The Aetna Casualty & Surety Co. v. COMMR. OF INSURANCEAnnotate this Case
358 Mass. 272 (1970)
263 N.E.2d 698
THE AETNA CASUALTY AND SURETY COMPANY & others vs. COMMISSIONER OF INSURANCE.
Supreme Judicial Court of Massachusetts, Suffolk.
October 26, 1970.
November 9, 1970.
Present: SPALDING, CUTTER, SPIEGEL, REARDON, & QUIRICO, JJ.
Herbert P. Wilkins (Acheson H. Callaghan, Jr., with him) for the plaintiffs.
Walter H. Mayo, III, Assistant Attorney General, for the Commissioner of Insurance.
This is a bill for declaratory and other relief concerning the rates which may be charged for automobile property damage liability insurance in the Commonwealth for the year 1971. The plaintiffs are seventy companies licensed to sell such insurance in the Commonwealth and a rating organization licensed under G.L.c. 175A to represent them with respect to such insurance. The defendant (Commissioner) is the Commissioner of Insurance for the Commonwealth.
The plaintiffs seek a declaration that a portion of St. 1970, c. 670, § 6, purporting to require that the 1971 rates for automobile insurance, including property damage liability insurance, "shall be at least fifteen per cent lower than all rates for such coverages now in effect for the year nineteen *274 hundred and seventy" is unconstitutional because confiscatory; and they seek further declarations concerning the duty of the Commissioner with respect to such rates.
The case was reserved and reported by the single justice without decision upon the bill and the Commissioner's demurrer. The Commissioner expressly waived his right to file an answer and to an evidentiary hearing after a ruling on the demurrer. He admitted "for the purposes of the instant case only, to all the facts ... which are well pleaded." We summarize the facts thus alleged by the plaintiffs and admitted by the Commissioner.

________________________

• Work instructions:
Resume the court opinion on 1971 automobile insurance rates, picking up right after its last sentence.

(Records contained in a dataset)
________________________

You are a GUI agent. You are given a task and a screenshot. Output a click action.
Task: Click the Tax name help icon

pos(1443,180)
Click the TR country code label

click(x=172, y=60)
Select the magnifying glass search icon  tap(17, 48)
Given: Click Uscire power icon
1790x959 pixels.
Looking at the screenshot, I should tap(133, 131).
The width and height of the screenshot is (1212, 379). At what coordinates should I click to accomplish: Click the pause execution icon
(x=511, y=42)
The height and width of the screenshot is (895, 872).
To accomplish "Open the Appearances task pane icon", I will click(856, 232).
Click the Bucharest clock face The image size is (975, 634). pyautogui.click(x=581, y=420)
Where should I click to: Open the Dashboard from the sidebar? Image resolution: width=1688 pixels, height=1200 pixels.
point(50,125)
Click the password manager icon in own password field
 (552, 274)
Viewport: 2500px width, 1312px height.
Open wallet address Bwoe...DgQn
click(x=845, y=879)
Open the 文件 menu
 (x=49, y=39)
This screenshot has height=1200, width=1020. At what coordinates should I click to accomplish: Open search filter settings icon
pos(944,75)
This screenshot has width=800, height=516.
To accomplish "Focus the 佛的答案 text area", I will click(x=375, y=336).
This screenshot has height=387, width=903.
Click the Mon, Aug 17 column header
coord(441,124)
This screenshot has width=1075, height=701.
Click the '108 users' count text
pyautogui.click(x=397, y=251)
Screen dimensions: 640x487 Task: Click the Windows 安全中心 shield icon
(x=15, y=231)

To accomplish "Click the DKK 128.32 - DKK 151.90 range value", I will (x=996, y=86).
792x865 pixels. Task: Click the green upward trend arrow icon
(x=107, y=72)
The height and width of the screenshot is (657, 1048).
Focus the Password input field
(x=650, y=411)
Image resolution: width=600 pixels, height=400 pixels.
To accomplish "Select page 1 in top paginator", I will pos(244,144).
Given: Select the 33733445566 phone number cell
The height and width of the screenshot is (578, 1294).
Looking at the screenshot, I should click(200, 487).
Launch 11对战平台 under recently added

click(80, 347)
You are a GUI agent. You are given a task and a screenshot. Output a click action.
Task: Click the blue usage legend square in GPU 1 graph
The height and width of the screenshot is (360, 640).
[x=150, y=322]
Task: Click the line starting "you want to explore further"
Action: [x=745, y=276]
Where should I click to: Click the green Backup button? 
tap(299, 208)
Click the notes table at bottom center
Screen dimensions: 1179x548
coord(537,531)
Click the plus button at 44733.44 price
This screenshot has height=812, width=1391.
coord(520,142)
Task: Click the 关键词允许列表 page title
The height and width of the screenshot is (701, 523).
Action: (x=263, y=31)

________________________

• Exercise answer:
The plaintiffs have written more than 86% of all the property damage liability insurance in effect in the Commonwealth in 1970. Each plaintiff desires to write such insurance in the Commonwealth in 1971 if, among other things, the premiums they are permitted to charge therefor are adequate, just, reasonable and nondiscriminatory. They bring this bill on behalf of themselves and other companies authorized and desiring to write such insurance.
For each of the years 1967 through 1970 the Commissioner fixed rates for property damage liability insurance coverage up to $5,000, and the plaintiffs filed rates for coverage in excess of $5,000. The rates remained unchanged during all of that period. A controversy has now arisen between the plaintiffs and the Commissioner over the rates for such insurance for the year 1971. This controversy arises from St. 1970, c. 670, which provides in part in § 6 thereof that the rates which may be charged in 1971 for property damage liability insurance and certain other automobile insurance "shall be at least fifteen per cent lower than all rates for such coverages now in effect for the year nineteen hundred and seventy."
On the basis of the aggregate experience of all companies *275 writing both property damage and compulsory motor vehicle liability insurance in the Commonwealth (Companies) the property damage rates in effect in 1969 resulted in a total underwriting loss of $10,256,016 to them for that year. The words "underwriting loss" represent the excess of the total of losses incurred, including allocated claim expenses, and of expenses other than losses, over the total premiums for the year, limited to property damage insurance.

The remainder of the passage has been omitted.